◆ WHAT NEEDS TO BE DONE ◆
Could you write out the records below exactly, without omitting a line?

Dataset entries
····················
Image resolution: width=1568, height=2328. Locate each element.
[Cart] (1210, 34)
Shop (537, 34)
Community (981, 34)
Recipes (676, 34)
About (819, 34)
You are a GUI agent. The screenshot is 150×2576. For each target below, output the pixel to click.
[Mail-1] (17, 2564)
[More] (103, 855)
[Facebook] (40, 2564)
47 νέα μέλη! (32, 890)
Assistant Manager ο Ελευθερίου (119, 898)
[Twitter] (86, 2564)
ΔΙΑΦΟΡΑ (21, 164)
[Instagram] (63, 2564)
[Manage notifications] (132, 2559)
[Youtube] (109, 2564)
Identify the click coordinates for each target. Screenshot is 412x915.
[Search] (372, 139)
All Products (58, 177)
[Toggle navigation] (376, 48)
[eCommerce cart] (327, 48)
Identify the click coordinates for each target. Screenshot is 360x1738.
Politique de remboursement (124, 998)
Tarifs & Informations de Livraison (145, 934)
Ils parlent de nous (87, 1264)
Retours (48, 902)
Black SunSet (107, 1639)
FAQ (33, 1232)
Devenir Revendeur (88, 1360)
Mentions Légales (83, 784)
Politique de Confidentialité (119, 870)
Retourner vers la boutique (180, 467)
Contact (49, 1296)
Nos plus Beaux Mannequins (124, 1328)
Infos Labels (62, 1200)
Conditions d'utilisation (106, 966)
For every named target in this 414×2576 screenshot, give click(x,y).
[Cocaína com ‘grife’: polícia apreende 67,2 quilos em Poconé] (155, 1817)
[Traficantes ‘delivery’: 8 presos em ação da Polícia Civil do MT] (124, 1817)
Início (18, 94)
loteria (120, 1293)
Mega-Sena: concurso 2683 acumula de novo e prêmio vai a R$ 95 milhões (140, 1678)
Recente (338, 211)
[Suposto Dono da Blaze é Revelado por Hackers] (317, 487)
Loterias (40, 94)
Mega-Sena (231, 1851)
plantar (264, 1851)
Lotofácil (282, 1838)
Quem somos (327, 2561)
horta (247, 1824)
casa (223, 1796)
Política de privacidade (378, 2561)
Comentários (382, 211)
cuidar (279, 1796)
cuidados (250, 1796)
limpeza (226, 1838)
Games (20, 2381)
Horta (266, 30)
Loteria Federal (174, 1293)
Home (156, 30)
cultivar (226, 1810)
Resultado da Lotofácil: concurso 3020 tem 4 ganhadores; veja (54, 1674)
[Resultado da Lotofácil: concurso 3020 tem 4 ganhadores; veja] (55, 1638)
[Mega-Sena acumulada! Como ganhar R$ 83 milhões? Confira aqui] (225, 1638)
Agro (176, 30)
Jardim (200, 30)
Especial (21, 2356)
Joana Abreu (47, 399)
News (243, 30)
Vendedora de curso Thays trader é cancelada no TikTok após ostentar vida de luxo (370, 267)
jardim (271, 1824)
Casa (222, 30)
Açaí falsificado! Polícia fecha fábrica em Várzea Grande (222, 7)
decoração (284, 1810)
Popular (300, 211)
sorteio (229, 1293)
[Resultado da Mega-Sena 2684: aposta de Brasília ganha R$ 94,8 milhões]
····················
◆ FINISHED EXERCISE ◆
Image resolution: width=1568, height=2328. Locate each element.
[Cart] (1210, 34)
Shop (537, 34)
Community (981, 34)
Recipes (676, 34)
About (819, 34)
You are a GUI agent. The screenshot is 150×2576. For each target below, output the pixel to click.
[Mail-1] (17, 2564)
[More] (103, 855)
[Facebook] (40, 2564)
47 νέα μέλη! (32, 890)
Assistant Manager ο Ελευθερίου (119, 898)
[Twitter] (86, 2564)
ΔΙΑΦΟΡΑ (21, 164)
[Instagram] (63, 2564)
[Manage notifications] (132, 2559)
[Youtube] (109, 2564)
Identify the click coordinates for each target. Screenshot is 412x915.
[Search] (372, 139)
All Products (58, 177)
[Toggle navigation] (376, 48)
[eCommerce cart] (327, 48)
Identify the click coordinates for each target. Screenshot is 360x1738.
Politique de remboursement (124, 998)
Tarifs & Informations de Livraison (145, 934)
Ils parlent de nous (87, 1264)
Retours (48, 902)
Black SunSet (107, 1639)
FAQ (33, 1232)
Devenir Revendeur (88, 1360)
Mentions Légales (83, 784)
Politique de Confidentialité (119, 870)
Retourner vers la boutique (180, 467)
Contact (49, 1296)
Nos plus Beaux Mannequins (124, 1328)
Infos Labels (62, 1200)
Conditions d'utilisation (106, 966)
For every named target in this 414×2576 screenshot, give click(x,y).
[Cocaína com ‘grife’: polícia apreende 67,2 quilos em Poconé] (155, 1817)
[Traficantes ‘delivery’: 8 presos em ação da Polícia Civil do MT] (124, 1817)
Início (18, 94)
loteria (120, 1293)
Mega-Sena: concurso 2683 acumula de novo e prêmio vai a R$ 95 milhões (140, 1678)
Recente (338, 211)
[Suposto Dono da Blaze é Revelado por Hackers] (317, 487)
Loterias (40, 94)
Mega-Sena (231, 1851)
plantar (264, 1851)
Lotofácil (282, 1838)
Quem somos (327, 2561)
horta (247, 1824)
casa (223, 1796)
Política de privacidade (378, 2561)
Comentários (382, 211)
cuidar (279, 1796)
cuidados (250, 1796)
limpeza (226, 1838)
Games (20, 2381)
Horta (266, 30)
Loteria Federal (174, 1293)
Home (156, 30)
cultivar (226, 1810)
Resultado da Lotofácil: concurso 3020 tem 4 ganhadores; veja (54, 1674)
[Resultado da Lotofácil: concurso 3020 tem 4 ganhadores; veja] (55, 1638)
[Mega-Sena acumulada! Como ganhar R$ 83 milhões? Confira aqui] (225, 1638)
Agro (176, 30)
Jardim (200, 30)
Especial (21, 2356)
Joana Abreu (47, 399)
News (243, 30)
Vendedora de curso Thays trader é cancelada no TikTok após ostentar vida de luxo (370, 267)
jardim (271, 1824)
Casa (222, 30)
Açaí falsificado! Polícia fecha fábrica em Várzea Grande (222, 7)
decoração (284, 1810)
Popular (300, 211)
sorteio (229, 1293)
[Resultado da Mega-Sena 2684: aposta de Brasília ganha R$ 94,8 milhões]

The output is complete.